-- EXERCISE DIRECTIONS --
Gather all lines in the data that hold the string "agent".

-- RECORDS SUPPLIED --
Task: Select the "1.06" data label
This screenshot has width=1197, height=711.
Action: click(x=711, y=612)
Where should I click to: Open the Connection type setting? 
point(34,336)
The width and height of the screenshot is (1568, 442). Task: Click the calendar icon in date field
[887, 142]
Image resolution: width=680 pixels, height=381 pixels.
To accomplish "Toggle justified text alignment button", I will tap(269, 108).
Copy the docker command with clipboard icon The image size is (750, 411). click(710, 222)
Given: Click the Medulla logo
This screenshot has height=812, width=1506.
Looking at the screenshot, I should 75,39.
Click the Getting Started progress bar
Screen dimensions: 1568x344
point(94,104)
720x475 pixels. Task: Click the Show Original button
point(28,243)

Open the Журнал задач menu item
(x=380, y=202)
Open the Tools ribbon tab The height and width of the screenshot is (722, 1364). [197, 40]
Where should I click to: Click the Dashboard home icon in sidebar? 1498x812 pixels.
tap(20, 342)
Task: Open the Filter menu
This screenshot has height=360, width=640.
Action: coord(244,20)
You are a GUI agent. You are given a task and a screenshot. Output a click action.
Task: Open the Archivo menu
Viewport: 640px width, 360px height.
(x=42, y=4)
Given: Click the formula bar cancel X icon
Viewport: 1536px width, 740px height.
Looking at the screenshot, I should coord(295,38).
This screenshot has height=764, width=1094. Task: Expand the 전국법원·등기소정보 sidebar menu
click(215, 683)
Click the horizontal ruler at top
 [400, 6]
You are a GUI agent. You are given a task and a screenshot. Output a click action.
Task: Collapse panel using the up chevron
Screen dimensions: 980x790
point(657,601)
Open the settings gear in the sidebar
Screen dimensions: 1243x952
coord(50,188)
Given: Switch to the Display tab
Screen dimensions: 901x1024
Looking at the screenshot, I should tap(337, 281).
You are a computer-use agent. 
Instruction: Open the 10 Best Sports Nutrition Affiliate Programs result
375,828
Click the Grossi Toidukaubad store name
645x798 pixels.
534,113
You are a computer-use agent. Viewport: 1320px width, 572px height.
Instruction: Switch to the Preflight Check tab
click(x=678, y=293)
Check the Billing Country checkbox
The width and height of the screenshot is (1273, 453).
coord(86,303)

-- REPLY --
You are a GUI agent. You are given a task and a screenshot. Output a click action.
You are a GUI agent. You are given a task and a screenshot. Output a click action.
You are a computer-use agent. 
You are a computer-use agent. Viewport: 1320px width, 572px height.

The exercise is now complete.